Last week, I read a tweet by UTM Students for Life, saying that I stand with them because I wrote a couple of articles about their campaigns on campus. In case you didn’t know, over the past few weeks, UTMSFL was distributing pamphlets with photos of dead embryos, in an attempt to argue for their pro-life stance. And believe or not, when I found out about these pamphlets, I didn’t even pause to think about my views on UTMSFL’s message.
So when I saw the tweet, it took me a few seconds to actually process it. After over three years in this field, I still can’t seem to understand why people tend to assume things about the journalists’ views through neutral articles. How do you know? And what gives you the right to assume something—and publically write—about someone you only know from their neutral articles?
I don’t mind assumptions if you talk to me about them before making it public. I don’t mind assumptions if you ask me directly what you think first. That would be an easier way for you to solve your itching curiosity.
All I wanted was to report what happened, because that was my job as a news journalist. My job requires me to write a story for students while giving them space to decide on their own. That’s the reason behind neutral articles. If I wanted to write anything personal, I would go and write a blog post or an op-ed. But I didn’t—not in the news section.
In addition to the claim about my stance, there was another assumption that I am being oppressed by The Medium’s editor-in-chief, who wrote a couple of op-eds against the pro-life group. I mean, I appreciate your concern about my safety, but assuming that I’m being oppressed for the articles I wrote? Really?
Not only was that offensive to my boss, whom I really respect, but also very offensive to me on a professional and personal level. I decide on the topics, assign the roles to writers, and fact-check the content. I ask for advice whenever needed from the rest of the editing team. But the section is my responsibility. No one interferes in it unless they ask my advice or want to clarify something.
I’m a “rebel enthusiast” type of person. Everyone around me knows that. It doesn’t scare me to write something critical, as long as I believe it has a message and is important. And above all, I write neutrally. I do that all the time, not just in The Medium, but also on wider political issues on social media and sometimes, on my blog on The Huffington Post.
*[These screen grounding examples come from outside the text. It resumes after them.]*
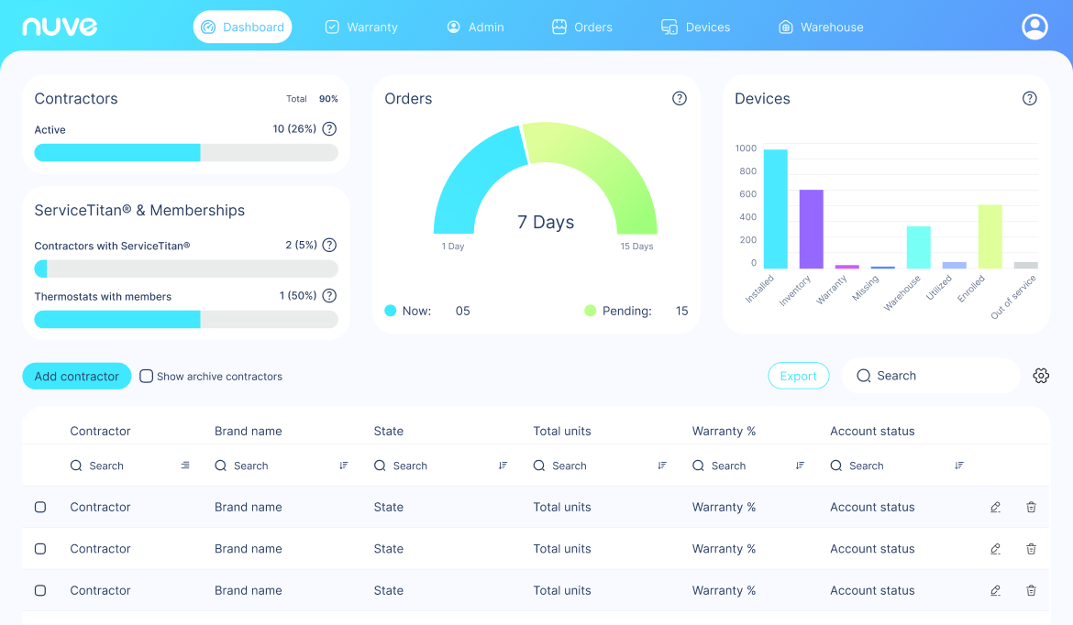Click help icon beside Active contractors
1073x625 pixels.
(x=329, y=130)
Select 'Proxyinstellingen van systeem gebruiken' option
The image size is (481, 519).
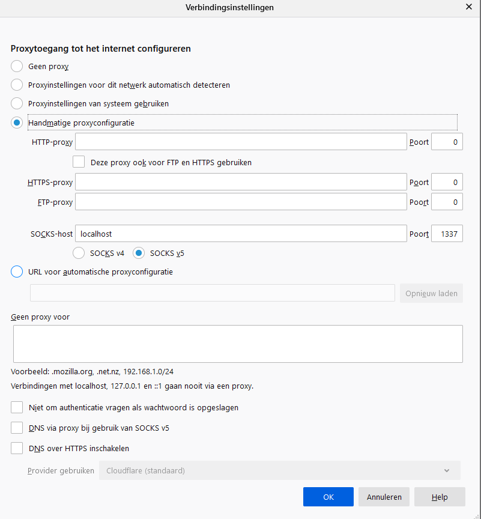tap(17, 103)
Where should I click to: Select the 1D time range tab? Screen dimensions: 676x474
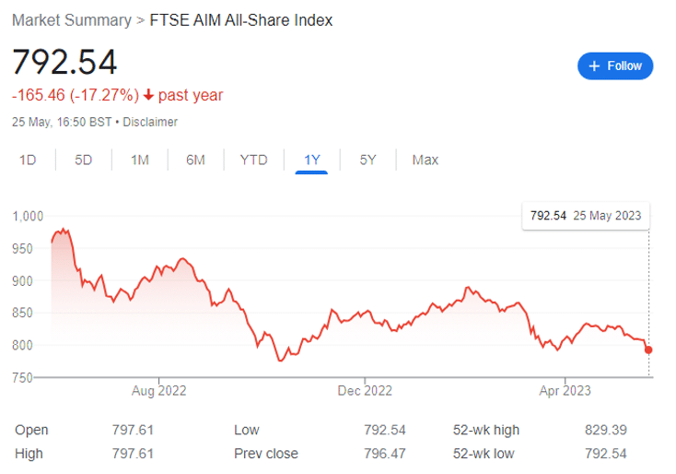coord(28,160)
So don’t make assumptions about my boss forcing me to cover things I don’t want, or oppressing me for writing things she doesn’t support. This isn’t how it works at all with me, with her, with the news section, or with The Medium as a whole.
Don’t get me wrong, it’s not just UTMFSL that I’m addressing here. I still haven’t and still won’t reveal my stance on the pro-life versus pro-choice controversy. I believe in the importance of keeping it to myself. But I’m also directing this op-ed to others who assume we report solely to make them look bad in front of students.
I started working as news editor at The Medium this year, and realized that this job is about reporting anything that people deserve to know. From the amount of things you actually report, you eventually stop thinking about your personal stance when you’re writing so that you end up with a neutral article.
One of the other controversies I witnessed this year was the hiring of UTMSU’s executive director.
Many people on campus were asking about how Munib Sajjad was hired, and I knew that this was something they deserved to know. If I wanted to write a sided article showing that I was against the process of Sajjad’s hire, I could have very easily made things up. But I didn’t.
If you actually read the article, you would find that nothing personal was stated. I left space for people to decide. So why did people have to assume that I was accusing the union of something? Merely because I asked Sajjad and the executives about his hiring in the first place?
If anyone thinks, as a result of my articles, that I’m doing this because I want to fish for mistakes, I doubt that makes me the one at fault. If anyone thinks I’m the evil figure for wanting to know the truth, then again, I doubt that makes me the one at fault.
Reporting isn’t the problem. It’s your hatred towards what the journalists report on that’s the problem.
Journalists learn to separate their views from their articles. So unless there’s a sentence that explicitly gives away any personal views in an article, don’t make assumptions about what I stand for. I don’t cover what I stand for nor what I oppose. I cover what needs to be covered. That’s what journalism is about.